Oh no, and what about Reeves’ 2001 movie Hardball? After Friday Night Lights, can we really let young Michael B. Jordan be let down in hindsight by yet another racist coach? He’s going to stop playing sports altogether if all his coaches end up being racists, which is a real shame because he’s going to be Adonis Creed (By the way, since we’re taking inventory, how sure are we about Stallone, anybody got a good read there?) for at least one more Creed movie, and at 33 years old, you’d figure he’s got at least one more sports movie franchise to be great in (if he so chooses) before they start to become too unrealistic for him to pull off. I assume somebody named Michael Jordan doesn’t want to play a professional basketball player unless he’s really good at basketball, so I’m rooting for hockey, bull riding or auto racing.
7. Michael McDonald

I feel like we’re probably in the clear since he didn’t press charges when he caught Rerun bootlegging his concert on that episode of What’s Happening!! back in the day, but I still want to state for the record that I’d be incredibly hurt by this development. A super racist Michael McDonald, man of not one, but two Motown cover albums, would be a musical bigot Trojan horse the likes of which we’ve never seen — just an unprecedented security breach of the highest level. Patti Labelle’s “On my Own” was originally intended to be a solo record (hence the name, I suppose) and she personally invited McDonald to join her on the track. The song stayed on top of the Billboard charts for three weeks, and was the biggest single in either of their careers, so it’d be great if Michael could show a little gratitude by not being racist. While we’re at it, don’t forget his Grammy-winning “Yah Mo B There” with James Ingram, or his 1986 hit “Sweet Freedom,” which he sang by himself, but did so for the Billy Crystal/Gregory Hines movie Running Scared. Mel Gibson already tainted his interracial buddy-cop movie, we can’t have some silky-smooth yacht-rockin’ bigot dragging down another one. As you can see, there’s a lot of moving pieces if this guy goes down, so let’s just keep our fingers crossed.
8. Paul Rudd

Everybody’s having so much fun appreciating Paul Rudd these days, I just don’t want to be left out. Life’s already hard enough as is, beefing with Paul Rudd would be like having a dairy allergy and still going out for ice cream with your friends — while everyone else is smiling and laughing and having a wonderful time, you’re being torn apart from the inside and just trying to make it through your day.

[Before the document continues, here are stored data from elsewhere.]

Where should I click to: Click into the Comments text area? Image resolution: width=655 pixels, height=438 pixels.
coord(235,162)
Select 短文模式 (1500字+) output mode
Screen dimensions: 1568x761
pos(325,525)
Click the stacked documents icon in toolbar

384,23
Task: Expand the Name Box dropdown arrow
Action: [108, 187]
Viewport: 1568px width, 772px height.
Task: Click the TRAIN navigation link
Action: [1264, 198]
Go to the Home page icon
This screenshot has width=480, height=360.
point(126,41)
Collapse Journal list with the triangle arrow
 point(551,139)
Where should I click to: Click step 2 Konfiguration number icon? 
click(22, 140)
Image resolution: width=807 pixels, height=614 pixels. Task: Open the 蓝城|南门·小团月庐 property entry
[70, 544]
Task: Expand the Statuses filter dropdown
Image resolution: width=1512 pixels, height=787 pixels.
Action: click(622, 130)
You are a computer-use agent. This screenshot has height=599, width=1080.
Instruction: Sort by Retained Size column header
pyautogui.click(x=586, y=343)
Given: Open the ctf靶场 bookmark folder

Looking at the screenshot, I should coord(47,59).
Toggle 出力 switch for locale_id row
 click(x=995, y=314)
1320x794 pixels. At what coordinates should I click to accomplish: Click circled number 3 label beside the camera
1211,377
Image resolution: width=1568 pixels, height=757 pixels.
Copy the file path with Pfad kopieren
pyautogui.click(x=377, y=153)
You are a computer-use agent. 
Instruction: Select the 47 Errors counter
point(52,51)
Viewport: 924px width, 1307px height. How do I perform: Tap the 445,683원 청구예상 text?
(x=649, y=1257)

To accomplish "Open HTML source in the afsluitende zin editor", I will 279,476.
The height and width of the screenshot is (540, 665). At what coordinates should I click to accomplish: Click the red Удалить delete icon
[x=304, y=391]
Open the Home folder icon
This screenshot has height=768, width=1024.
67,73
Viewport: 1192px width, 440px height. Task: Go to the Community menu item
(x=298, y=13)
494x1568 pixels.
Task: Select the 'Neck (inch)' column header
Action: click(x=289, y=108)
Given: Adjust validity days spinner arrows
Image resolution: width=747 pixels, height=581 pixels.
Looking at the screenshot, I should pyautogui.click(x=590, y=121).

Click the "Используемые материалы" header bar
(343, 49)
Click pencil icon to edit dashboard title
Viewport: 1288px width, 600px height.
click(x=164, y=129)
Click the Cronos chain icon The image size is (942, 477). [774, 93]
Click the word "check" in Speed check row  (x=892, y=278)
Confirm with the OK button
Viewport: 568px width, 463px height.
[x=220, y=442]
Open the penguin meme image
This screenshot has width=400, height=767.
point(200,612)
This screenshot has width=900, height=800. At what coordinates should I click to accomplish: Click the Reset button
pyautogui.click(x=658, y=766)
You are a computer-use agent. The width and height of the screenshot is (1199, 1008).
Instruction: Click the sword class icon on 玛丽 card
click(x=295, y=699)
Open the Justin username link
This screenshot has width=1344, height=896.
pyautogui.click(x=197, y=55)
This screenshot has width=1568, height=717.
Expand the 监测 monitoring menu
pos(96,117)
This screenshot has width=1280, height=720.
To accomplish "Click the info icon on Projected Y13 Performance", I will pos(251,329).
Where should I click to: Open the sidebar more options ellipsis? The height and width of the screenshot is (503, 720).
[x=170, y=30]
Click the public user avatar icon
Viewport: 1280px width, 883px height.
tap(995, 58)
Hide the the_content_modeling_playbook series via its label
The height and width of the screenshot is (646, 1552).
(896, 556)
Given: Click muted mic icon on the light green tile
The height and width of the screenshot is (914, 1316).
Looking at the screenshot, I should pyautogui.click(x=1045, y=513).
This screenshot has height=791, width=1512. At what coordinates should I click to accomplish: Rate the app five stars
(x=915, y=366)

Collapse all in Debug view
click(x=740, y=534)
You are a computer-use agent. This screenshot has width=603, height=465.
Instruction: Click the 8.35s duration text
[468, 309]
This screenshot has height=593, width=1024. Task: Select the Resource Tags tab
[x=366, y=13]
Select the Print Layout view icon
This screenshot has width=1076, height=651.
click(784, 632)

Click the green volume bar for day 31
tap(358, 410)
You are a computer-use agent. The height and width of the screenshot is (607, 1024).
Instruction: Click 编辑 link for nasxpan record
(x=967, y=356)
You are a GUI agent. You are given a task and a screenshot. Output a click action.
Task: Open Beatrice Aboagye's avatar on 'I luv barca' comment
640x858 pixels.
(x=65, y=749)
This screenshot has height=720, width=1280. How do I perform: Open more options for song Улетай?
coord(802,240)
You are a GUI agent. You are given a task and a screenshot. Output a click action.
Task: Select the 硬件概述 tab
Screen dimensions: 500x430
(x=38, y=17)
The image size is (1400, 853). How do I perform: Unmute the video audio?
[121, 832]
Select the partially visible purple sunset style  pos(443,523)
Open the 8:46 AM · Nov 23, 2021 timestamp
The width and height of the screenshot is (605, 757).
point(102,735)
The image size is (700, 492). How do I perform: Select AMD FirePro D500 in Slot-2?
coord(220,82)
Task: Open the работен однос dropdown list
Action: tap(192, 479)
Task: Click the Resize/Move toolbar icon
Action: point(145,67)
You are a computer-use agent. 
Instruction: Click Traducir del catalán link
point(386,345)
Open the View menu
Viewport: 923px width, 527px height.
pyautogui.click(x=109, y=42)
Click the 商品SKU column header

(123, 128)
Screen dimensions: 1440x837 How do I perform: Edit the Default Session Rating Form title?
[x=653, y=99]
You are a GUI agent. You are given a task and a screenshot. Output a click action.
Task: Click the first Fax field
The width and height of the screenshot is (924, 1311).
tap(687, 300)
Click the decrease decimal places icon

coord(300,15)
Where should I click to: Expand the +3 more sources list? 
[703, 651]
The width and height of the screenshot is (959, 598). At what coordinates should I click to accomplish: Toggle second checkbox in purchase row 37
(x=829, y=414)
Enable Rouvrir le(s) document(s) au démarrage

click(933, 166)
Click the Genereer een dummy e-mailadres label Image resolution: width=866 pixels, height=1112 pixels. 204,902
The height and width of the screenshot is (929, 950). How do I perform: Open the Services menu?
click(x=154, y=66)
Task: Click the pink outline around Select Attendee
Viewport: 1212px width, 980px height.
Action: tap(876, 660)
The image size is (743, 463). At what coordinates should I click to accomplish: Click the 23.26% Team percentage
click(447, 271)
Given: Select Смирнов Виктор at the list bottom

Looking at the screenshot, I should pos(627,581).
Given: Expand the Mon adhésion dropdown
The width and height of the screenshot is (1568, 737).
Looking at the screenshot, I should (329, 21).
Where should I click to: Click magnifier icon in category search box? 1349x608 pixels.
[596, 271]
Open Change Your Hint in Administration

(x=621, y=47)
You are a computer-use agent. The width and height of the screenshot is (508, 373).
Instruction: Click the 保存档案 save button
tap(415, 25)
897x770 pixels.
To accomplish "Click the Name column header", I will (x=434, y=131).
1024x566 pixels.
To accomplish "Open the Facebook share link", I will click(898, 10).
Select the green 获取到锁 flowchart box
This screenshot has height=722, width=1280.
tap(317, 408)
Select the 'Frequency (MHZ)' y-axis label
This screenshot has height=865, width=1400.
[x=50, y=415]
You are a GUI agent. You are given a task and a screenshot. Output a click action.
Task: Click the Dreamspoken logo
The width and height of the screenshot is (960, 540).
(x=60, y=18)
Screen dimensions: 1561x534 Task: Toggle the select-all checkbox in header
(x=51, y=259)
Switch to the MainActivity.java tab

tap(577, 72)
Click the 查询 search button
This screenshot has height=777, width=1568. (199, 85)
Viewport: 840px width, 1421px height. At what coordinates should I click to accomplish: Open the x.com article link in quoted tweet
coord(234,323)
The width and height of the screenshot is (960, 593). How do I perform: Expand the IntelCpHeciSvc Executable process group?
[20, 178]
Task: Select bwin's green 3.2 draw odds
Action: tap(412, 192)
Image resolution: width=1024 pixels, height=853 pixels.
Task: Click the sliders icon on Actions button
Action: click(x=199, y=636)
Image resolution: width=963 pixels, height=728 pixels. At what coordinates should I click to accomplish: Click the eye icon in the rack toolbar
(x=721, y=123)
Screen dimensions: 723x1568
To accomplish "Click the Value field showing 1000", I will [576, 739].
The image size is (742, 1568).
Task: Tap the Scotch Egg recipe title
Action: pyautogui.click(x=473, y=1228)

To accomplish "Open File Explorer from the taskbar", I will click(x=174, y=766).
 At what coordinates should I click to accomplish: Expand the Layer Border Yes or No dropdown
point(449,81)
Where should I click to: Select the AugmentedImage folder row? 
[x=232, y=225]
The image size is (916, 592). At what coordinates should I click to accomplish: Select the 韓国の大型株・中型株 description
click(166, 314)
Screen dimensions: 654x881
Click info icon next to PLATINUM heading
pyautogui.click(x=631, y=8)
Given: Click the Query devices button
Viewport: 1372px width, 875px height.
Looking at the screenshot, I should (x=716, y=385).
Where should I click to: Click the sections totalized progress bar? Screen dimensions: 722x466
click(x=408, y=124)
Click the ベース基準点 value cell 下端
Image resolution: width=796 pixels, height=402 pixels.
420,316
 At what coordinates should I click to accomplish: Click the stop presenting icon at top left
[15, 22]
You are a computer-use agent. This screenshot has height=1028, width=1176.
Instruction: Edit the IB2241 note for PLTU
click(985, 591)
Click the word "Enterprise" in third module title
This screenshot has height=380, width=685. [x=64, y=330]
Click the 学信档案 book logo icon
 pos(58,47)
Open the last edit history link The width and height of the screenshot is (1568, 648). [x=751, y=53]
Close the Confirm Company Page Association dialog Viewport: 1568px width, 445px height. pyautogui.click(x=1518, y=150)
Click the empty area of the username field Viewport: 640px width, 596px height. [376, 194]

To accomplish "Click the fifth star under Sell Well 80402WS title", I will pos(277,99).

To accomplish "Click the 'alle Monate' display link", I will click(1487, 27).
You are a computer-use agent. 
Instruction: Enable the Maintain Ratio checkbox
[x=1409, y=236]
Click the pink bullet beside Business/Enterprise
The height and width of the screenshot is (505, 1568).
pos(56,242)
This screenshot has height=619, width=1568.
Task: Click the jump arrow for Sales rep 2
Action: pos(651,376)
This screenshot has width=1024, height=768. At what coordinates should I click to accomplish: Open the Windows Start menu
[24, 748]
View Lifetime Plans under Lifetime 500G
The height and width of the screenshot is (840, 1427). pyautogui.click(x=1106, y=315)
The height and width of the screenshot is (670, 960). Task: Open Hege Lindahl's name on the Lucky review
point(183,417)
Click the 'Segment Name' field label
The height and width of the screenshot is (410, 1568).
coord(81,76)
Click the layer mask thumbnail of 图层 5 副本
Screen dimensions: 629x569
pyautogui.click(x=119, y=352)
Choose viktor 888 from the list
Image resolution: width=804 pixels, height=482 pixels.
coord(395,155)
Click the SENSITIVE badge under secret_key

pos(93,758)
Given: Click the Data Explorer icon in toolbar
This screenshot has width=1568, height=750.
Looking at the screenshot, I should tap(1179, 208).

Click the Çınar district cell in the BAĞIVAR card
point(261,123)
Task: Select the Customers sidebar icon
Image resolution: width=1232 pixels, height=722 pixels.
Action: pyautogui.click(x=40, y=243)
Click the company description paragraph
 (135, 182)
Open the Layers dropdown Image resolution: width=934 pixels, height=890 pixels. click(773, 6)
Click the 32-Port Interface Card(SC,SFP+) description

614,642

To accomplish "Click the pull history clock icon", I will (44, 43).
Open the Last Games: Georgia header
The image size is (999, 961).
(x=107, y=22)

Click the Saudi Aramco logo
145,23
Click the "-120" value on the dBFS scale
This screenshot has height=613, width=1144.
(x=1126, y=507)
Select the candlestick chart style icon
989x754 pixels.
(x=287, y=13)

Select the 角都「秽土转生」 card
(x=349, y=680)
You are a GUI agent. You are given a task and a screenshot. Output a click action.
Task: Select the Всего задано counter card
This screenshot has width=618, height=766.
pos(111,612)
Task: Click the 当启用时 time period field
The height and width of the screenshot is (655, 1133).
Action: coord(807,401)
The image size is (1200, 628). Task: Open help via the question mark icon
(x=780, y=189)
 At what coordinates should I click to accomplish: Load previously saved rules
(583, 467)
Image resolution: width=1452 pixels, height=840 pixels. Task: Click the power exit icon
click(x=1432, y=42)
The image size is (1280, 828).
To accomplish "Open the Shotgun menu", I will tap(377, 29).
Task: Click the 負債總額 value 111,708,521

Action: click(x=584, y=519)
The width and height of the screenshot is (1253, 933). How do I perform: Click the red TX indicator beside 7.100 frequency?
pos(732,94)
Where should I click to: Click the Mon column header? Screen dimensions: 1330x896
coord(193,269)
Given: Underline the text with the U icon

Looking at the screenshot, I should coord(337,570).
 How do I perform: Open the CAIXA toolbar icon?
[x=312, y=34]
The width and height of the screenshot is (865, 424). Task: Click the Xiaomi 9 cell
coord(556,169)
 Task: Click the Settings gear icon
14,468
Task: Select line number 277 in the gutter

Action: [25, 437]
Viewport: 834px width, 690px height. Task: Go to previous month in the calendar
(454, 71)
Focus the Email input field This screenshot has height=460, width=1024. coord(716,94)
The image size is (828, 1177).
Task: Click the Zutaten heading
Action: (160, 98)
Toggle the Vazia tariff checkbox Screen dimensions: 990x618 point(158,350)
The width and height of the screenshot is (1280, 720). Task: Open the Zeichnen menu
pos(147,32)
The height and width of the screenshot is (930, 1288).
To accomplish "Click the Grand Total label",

And I’m not just talking about me here, America as a whole is far too fragile right now to handle Paul Rudd dropping some Hulk Hogan or Mel Gibson-level racism into the timeline. Over the past year in particular, we’ve spent a great deal of time discussing race, racism, and what it truly means to be an ally. If the rest of his personality remained the same, how racist do you think Paul Rudd would have to be for America to turn on him? Are we honestly ready to draw that line and see who stands on which side? I don’t think so.
Others receiving votes: Chris Evans, Chris Hemsworth, Jenna Fischer, Dave Grohl, musician siblings Este, Alana and Danielle Haim (in that order), Ethan Hawke and three-time NBA All-Star “Thunder” Dan Majerle.